Sightseeing wird dann zur kulturellen Bildung, wenn mit den kulturellen Sehenswürdigkeiten eigene Fragen verknüpft werden, wenn diese persönlich angeeignet und reflektiert werden. Damit bislang nicht kunstaffine Touristen zu solchen bewussten Reflexionsprozessen angeregt werden, reichen die herkömmlichen schriftlichen Reiseführer als meist genutztes Vermittlungsmedium oft nicht aus, das zeigen empirische Studien, die wir durchgeführt haben. Viel mehr braucht es personaler Kulturvermittler, die Konzentrationspunkte schaffen, die (neue) Fragen stellen an eine kulturelle Sehenswürdigkeit oder Veranstaltung, die neue Perspektiven aufzeigen, die zur Kommunikation über die Relevanz von Kunst und Kultur für das eigene Leben anregen und evtl. sogar eigene bewusst gestaltende ästhetische Aneignung animieren, z.B. durch Fotografieren.
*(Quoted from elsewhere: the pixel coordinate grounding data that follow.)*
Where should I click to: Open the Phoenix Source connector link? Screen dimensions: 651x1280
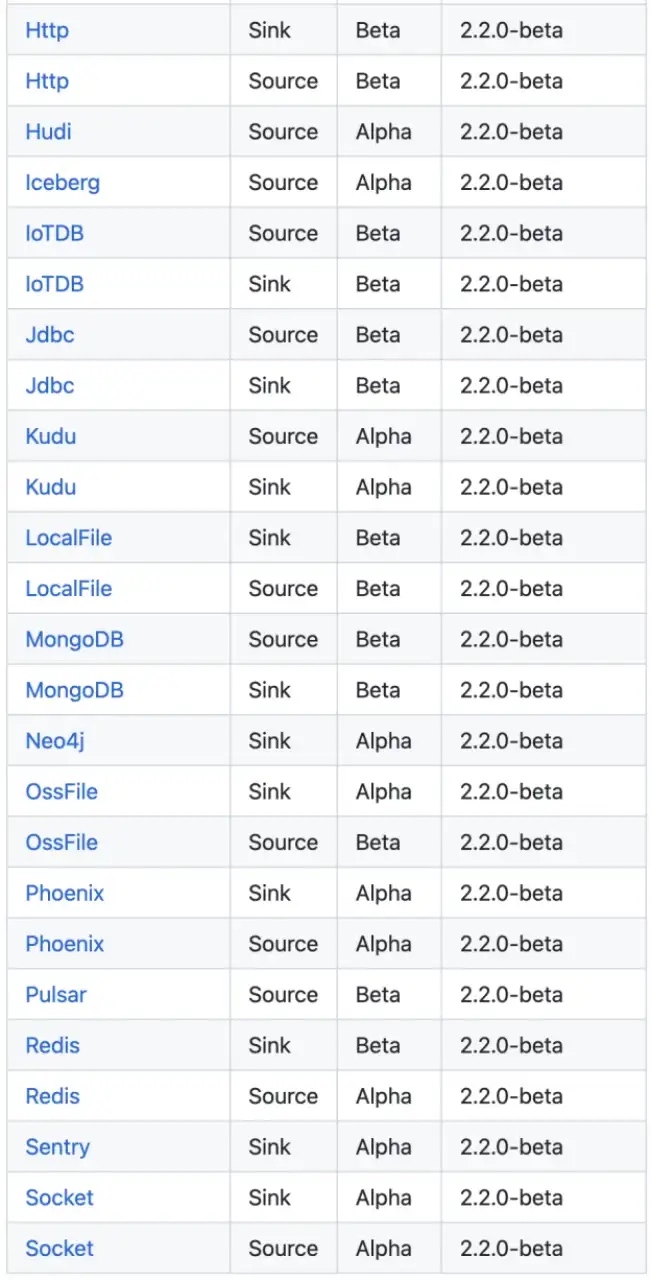[64, 944]
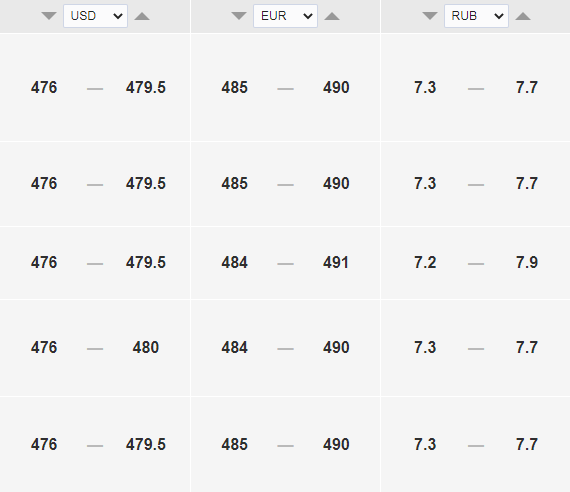This screenshot has width=570, height=492.
Task: Open the USD currency dropdown
Action: coord(95,16)
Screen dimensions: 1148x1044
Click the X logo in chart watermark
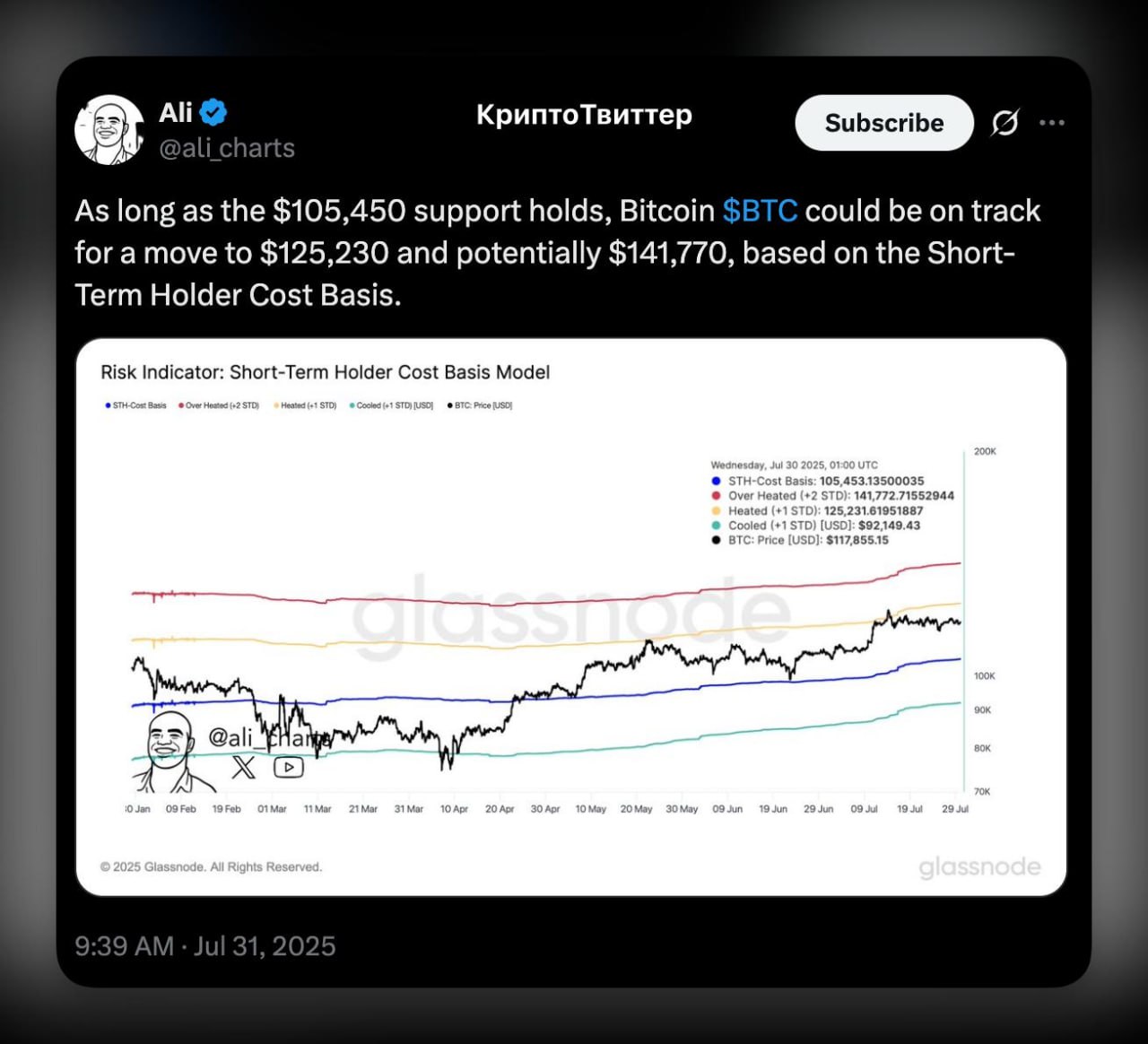(x=243, y=767)
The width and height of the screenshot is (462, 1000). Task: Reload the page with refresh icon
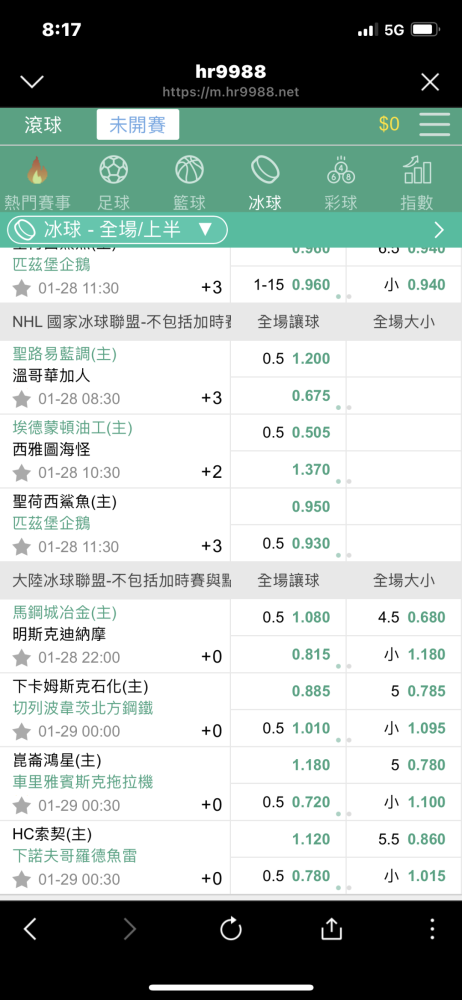click(x=231, y=929)
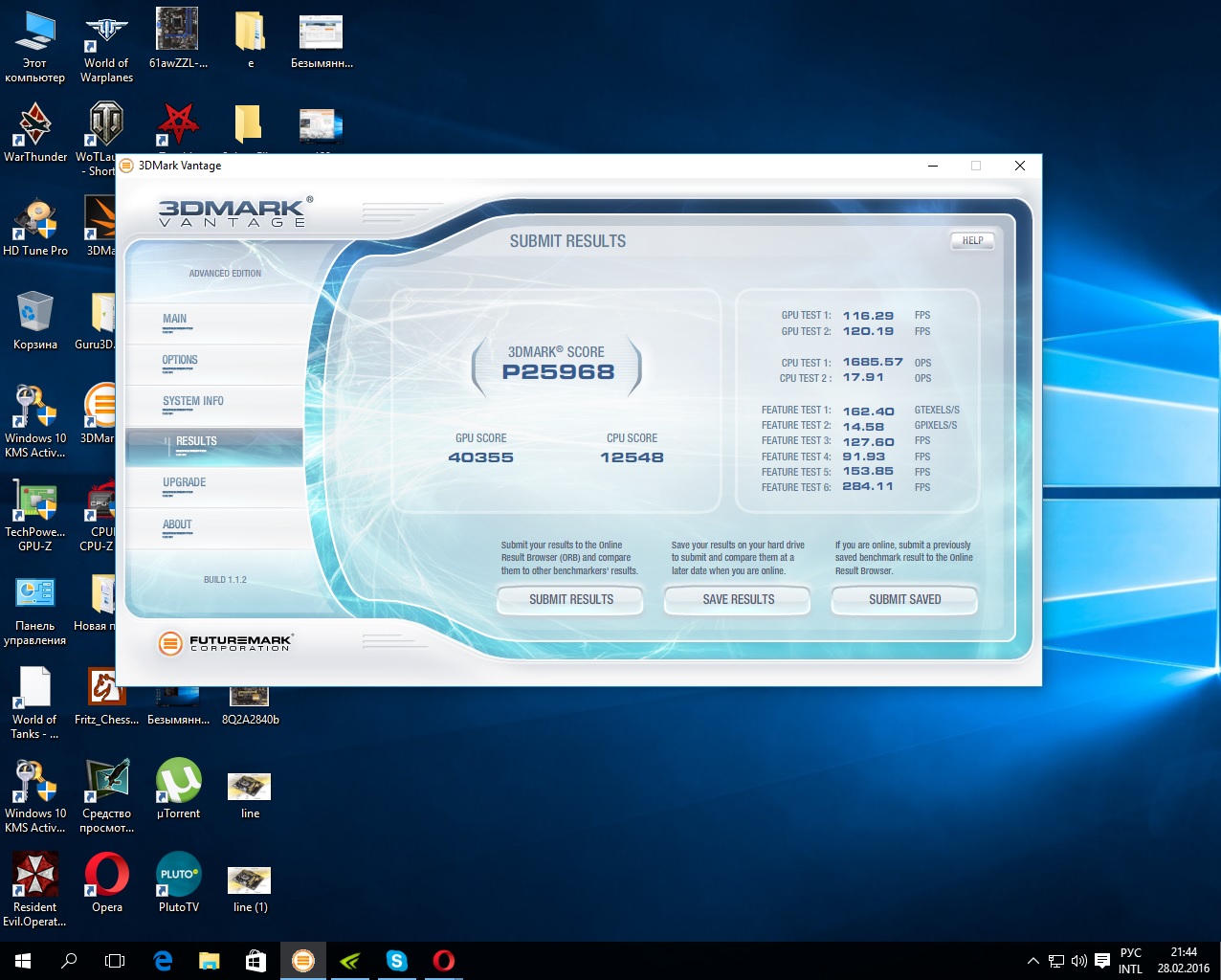Click the SUBMIT RESULTS button
Image resolution: width=1221 pixels, height=980 pixels.
pyautogui.click(x=570, y=600)
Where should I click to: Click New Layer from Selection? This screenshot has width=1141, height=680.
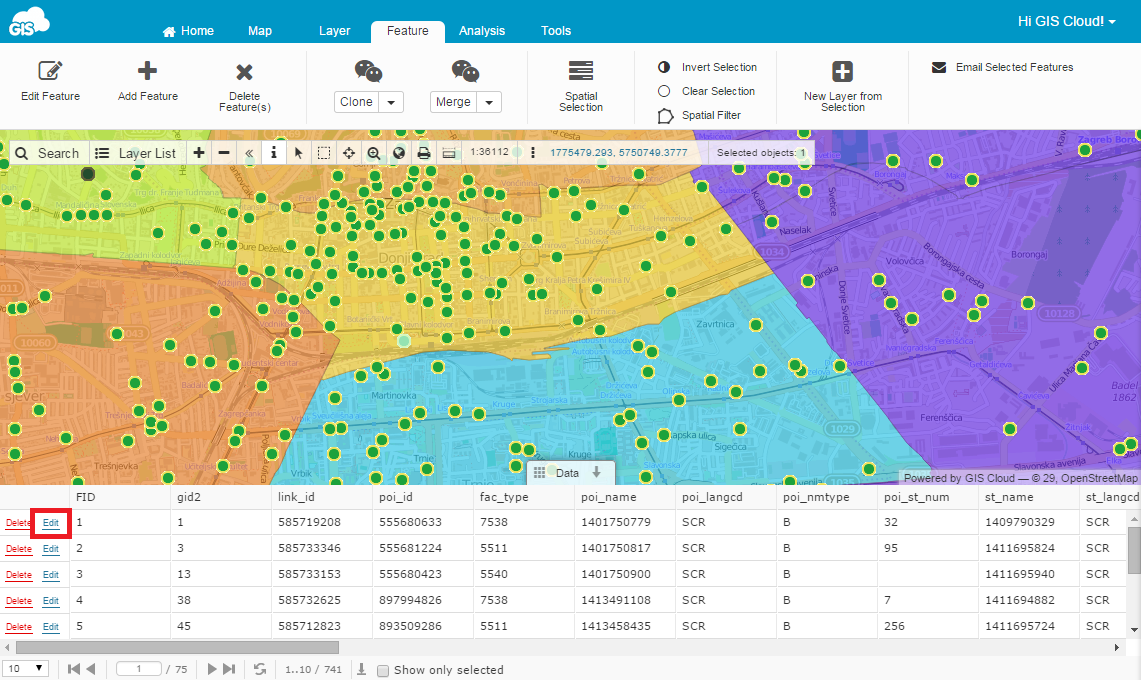843,86
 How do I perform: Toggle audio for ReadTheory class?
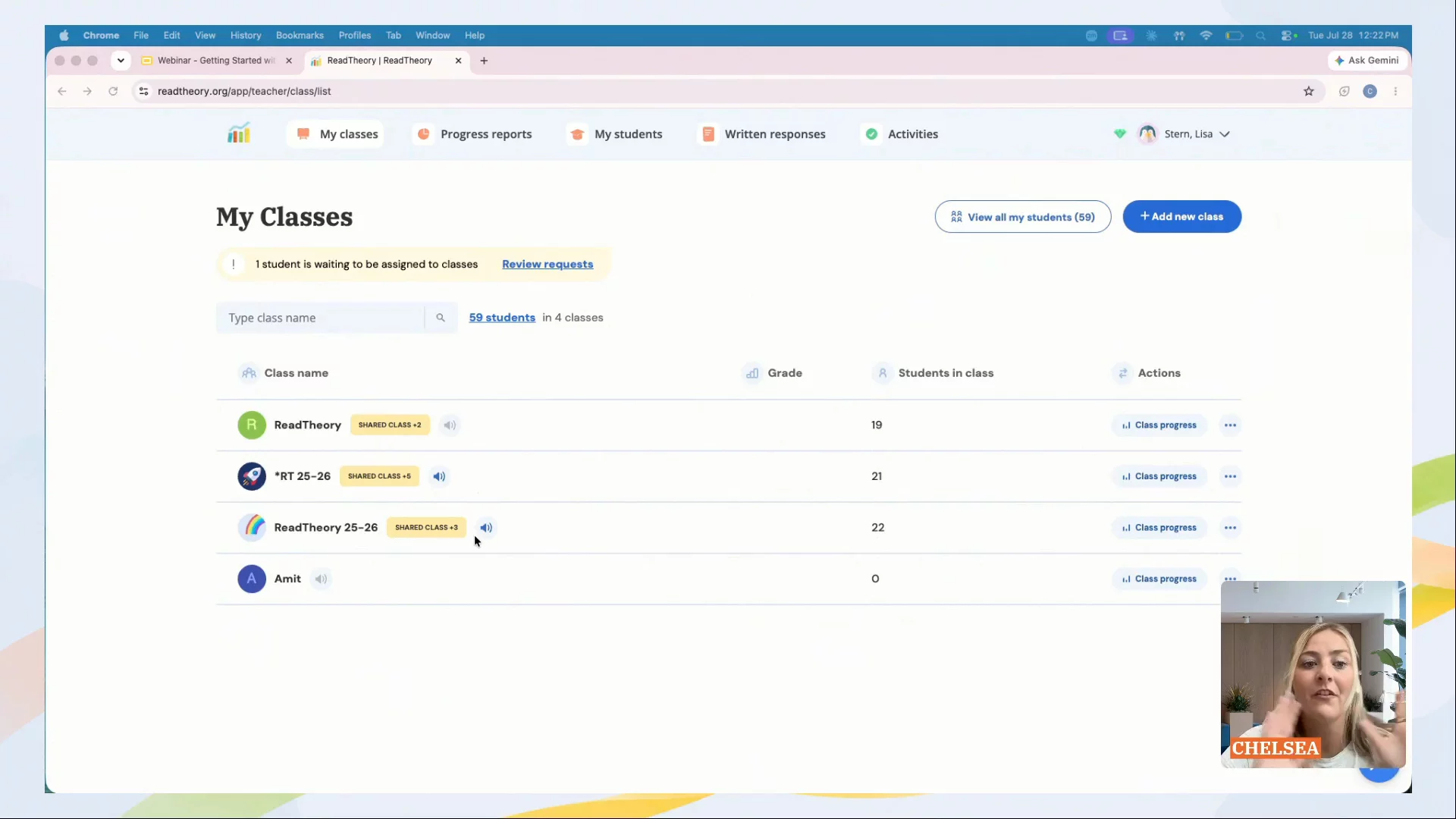(450, 425)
Wer sind denn die Kulturvermittler auf Reisen?

Reiseleiter, Stadtführer, Museumsführer, Animateure spielen eine zentrale Rolle, damit kulturelle Bildungsprozesse im Tourismus angeregt werden können. Aktuell ist leider auch im Tourismus kulturelle Bildung vor allem ein Privileg der besser verdienenden und meist höher gebildeten Touristen. Während hochpreisige Veranstalter wie Studiosus oder Vamos Eltern-Kinder Reisen bereits hervorragende kulturelle und interkulturelle Vermittlungsarbeit leisten und ihre Vermittler sehr aufwendig für diese Aufgabe qualifizieren, gibt es bei den großen, preiswerten massentouristischen Veranstaltern derzeit weder qualifizierte Vermittler noch ein Bewusstsein für die Chance, die Urlaubszeit auch für neue kulturelle Anregungen nutzen zu können.

Was muss sich ändern, damit Kulturelle und Interkulturelle Bildung auf Reisen einen angemessenen Platz einnimmt?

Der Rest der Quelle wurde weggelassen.